TASK DIRECTIONS: Repeat exactly the lines below from the line that contains "Accueil (22, 636)" to the last line, inclusive, without the pictures.
____ INPUT DATA
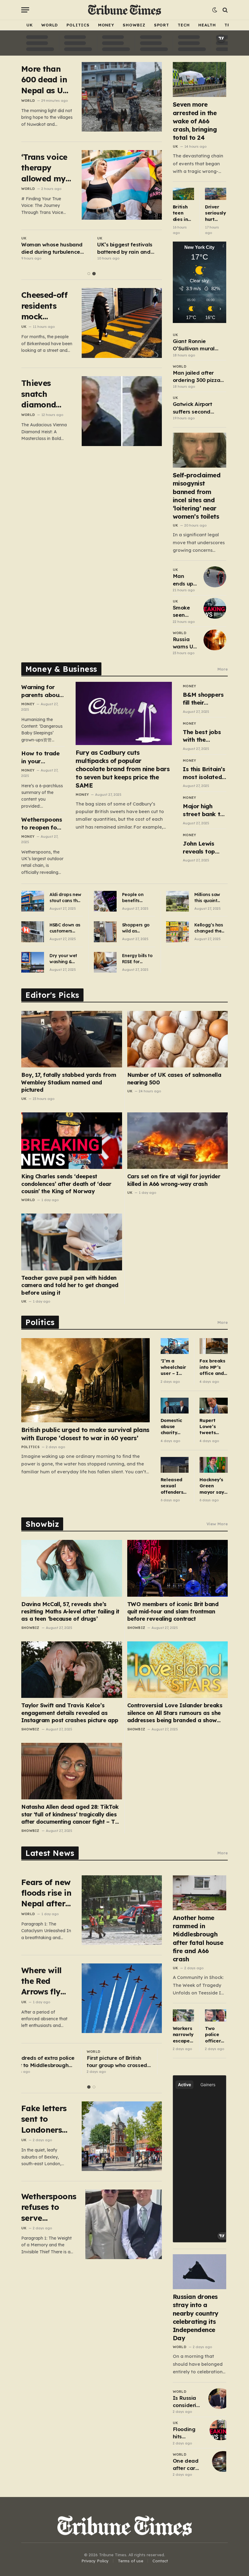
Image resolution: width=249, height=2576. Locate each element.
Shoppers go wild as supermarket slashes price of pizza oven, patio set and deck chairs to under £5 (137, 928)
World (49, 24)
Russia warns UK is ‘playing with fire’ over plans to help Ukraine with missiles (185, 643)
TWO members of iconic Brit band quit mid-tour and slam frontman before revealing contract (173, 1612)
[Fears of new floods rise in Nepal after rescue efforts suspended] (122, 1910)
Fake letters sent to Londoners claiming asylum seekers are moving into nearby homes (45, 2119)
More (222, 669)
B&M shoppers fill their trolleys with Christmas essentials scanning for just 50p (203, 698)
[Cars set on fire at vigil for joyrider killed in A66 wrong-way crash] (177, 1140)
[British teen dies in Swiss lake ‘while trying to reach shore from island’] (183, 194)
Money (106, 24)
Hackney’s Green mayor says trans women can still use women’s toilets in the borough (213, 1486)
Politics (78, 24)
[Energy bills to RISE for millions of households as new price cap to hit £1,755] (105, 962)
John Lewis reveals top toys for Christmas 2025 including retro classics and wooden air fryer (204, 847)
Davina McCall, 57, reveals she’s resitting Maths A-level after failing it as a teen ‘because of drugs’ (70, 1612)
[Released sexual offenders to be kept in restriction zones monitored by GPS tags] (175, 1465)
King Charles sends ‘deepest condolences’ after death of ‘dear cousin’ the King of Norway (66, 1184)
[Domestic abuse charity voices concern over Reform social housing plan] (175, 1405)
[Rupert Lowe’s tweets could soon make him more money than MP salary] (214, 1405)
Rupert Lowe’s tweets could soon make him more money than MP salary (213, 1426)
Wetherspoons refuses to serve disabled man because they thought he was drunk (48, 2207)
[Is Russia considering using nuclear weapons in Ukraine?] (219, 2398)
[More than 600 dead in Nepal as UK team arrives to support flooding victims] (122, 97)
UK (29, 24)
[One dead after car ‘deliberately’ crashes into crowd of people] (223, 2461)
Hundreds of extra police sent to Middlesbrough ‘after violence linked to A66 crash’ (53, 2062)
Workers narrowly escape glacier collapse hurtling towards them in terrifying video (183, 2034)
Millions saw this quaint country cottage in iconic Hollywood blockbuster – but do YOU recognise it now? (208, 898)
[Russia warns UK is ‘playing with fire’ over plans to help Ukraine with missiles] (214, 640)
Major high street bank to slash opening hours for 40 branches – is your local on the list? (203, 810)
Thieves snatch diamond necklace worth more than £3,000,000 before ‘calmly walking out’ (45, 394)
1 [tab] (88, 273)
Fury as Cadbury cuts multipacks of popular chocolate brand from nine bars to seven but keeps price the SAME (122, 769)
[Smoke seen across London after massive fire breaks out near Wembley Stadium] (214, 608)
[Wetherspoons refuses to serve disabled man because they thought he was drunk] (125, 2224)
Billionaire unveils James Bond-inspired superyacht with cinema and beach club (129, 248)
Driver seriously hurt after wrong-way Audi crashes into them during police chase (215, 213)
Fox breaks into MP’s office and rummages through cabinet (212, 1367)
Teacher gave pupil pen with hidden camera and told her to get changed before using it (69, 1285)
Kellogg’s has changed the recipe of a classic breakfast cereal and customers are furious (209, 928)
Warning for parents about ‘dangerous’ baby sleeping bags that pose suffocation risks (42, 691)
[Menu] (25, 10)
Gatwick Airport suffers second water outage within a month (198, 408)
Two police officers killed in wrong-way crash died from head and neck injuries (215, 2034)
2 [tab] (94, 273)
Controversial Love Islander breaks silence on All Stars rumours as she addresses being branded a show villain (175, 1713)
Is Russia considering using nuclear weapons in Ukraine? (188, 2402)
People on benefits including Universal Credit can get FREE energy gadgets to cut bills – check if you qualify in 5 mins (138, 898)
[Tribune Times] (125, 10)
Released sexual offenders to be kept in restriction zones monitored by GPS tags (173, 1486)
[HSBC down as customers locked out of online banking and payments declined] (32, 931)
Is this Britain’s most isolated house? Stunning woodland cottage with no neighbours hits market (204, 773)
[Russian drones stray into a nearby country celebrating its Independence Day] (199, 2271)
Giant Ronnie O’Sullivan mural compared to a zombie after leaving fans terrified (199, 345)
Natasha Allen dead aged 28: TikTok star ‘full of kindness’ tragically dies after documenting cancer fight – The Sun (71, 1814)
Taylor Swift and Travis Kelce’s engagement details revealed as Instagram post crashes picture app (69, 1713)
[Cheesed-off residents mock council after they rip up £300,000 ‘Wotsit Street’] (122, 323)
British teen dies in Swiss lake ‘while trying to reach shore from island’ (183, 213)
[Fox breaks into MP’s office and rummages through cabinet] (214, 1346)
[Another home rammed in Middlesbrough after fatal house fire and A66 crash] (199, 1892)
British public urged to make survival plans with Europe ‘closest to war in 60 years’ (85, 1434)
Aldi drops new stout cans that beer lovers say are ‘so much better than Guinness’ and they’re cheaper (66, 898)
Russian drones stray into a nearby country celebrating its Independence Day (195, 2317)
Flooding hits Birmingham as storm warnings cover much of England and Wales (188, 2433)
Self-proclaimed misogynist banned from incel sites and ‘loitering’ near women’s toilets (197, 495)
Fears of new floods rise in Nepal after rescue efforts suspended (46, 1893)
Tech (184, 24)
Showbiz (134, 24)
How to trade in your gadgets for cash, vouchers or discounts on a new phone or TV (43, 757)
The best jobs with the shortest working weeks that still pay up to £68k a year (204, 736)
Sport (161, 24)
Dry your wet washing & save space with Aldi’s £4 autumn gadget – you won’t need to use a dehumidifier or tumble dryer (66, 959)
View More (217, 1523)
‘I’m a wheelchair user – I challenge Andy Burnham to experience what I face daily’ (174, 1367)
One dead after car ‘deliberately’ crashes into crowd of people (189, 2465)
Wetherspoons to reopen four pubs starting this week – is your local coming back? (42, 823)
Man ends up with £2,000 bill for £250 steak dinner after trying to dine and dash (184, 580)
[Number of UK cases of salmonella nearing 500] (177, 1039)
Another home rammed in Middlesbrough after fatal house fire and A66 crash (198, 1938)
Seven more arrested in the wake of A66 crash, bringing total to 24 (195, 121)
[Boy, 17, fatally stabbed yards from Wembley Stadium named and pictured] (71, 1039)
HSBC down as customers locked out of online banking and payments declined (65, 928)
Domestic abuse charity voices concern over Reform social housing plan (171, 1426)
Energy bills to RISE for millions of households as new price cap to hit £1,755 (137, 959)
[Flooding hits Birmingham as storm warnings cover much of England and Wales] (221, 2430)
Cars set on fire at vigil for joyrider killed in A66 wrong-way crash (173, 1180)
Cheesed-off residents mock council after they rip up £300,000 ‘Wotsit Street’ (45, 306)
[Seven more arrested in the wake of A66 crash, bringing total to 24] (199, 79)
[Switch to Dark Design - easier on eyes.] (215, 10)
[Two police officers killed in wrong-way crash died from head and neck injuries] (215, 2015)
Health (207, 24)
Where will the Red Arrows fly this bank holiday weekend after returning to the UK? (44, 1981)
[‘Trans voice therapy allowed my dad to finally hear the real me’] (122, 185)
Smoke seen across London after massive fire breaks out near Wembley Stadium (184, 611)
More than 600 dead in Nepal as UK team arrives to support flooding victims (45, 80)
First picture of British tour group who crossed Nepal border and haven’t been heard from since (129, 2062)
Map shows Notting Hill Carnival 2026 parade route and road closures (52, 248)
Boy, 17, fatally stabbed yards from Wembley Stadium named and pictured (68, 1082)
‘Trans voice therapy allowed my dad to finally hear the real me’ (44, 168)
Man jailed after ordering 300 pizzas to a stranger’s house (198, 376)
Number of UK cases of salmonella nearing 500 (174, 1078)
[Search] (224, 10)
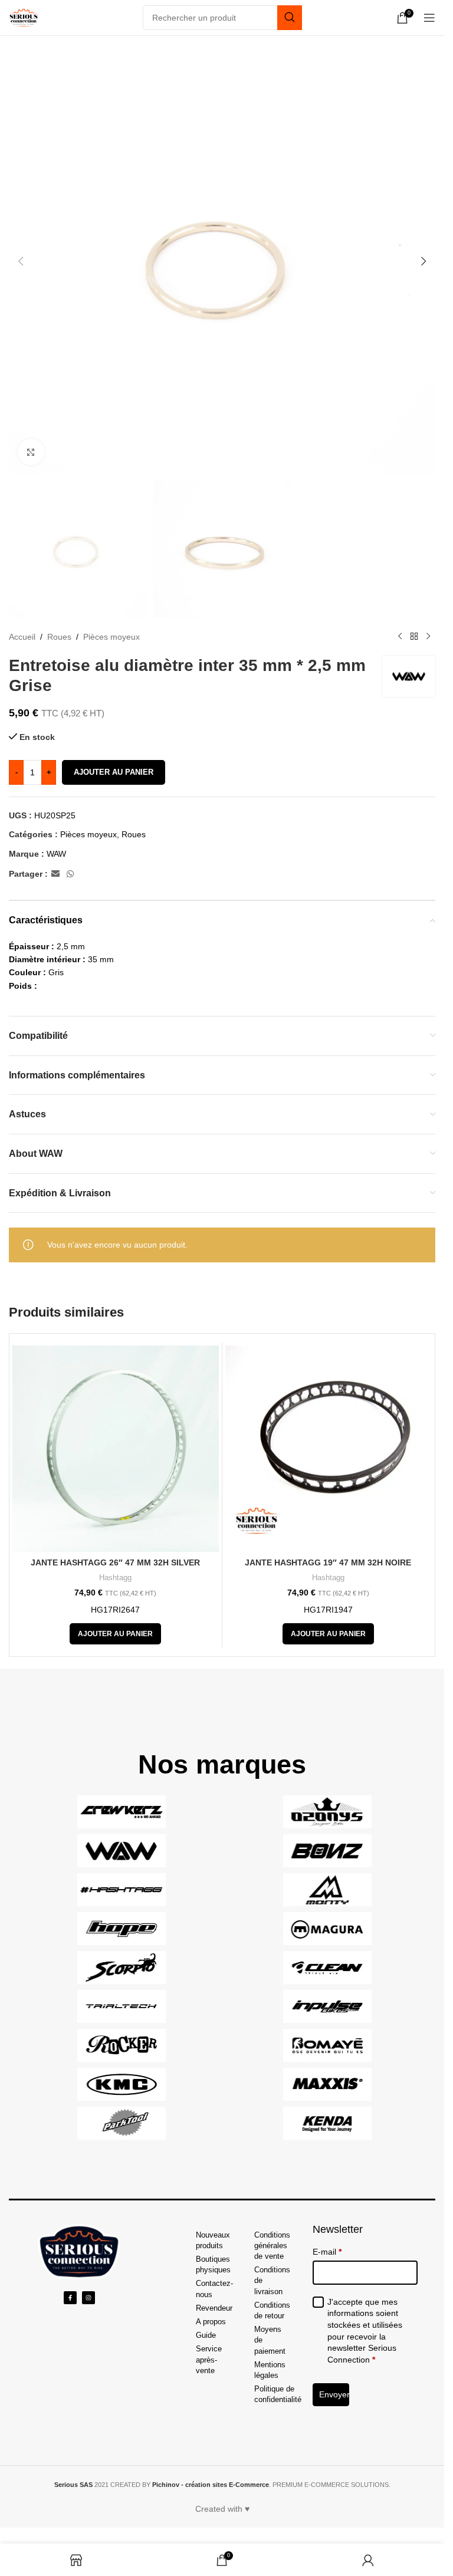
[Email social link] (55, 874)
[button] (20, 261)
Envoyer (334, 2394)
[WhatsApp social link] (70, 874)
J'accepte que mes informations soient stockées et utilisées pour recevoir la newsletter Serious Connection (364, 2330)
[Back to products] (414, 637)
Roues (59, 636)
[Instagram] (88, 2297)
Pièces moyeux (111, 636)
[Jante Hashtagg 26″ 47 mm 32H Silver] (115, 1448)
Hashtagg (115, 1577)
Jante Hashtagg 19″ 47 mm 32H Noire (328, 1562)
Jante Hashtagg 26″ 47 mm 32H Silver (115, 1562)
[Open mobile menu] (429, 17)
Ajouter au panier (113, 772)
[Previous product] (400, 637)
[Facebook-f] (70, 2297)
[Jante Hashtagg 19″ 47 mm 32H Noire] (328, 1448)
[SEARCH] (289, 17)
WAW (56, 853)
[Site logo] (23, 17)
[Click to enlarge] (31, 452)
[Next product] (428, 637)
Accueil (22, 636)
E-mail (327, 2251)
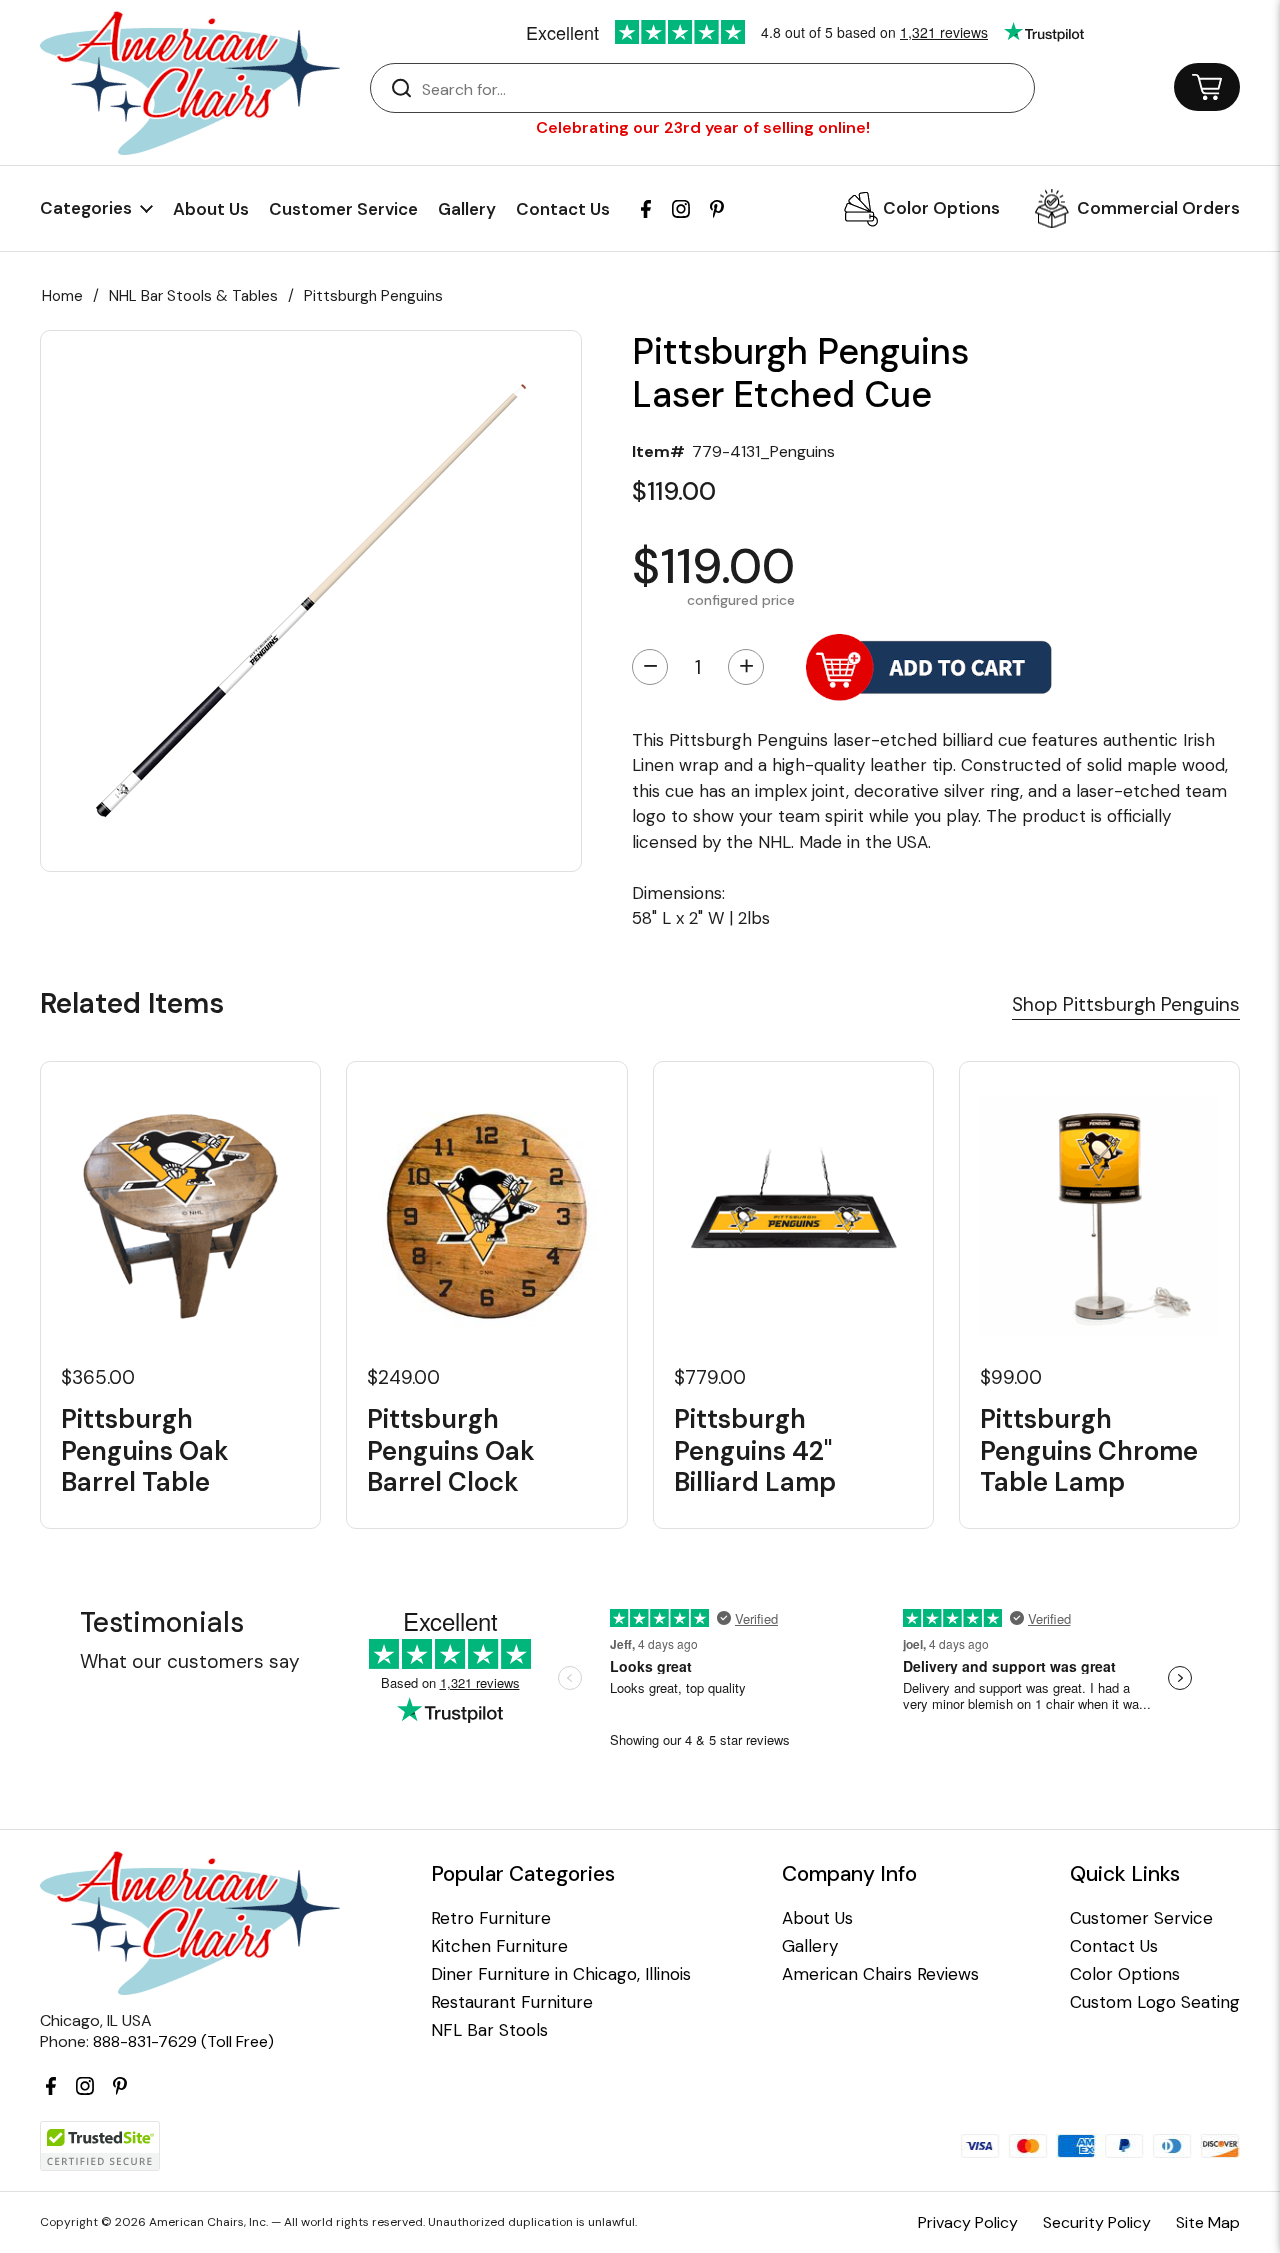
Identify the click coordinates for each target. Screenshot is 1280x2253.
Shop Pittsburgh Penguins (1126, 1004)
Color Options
________
RESULT BELOW:
Accueil (22, 636)
E-mail (327, 2251)
Identify the click coordinates for each target. Screenshot is 1280x2253.
Shop Pittsburgh Penguins (1126, 1004)
Color Options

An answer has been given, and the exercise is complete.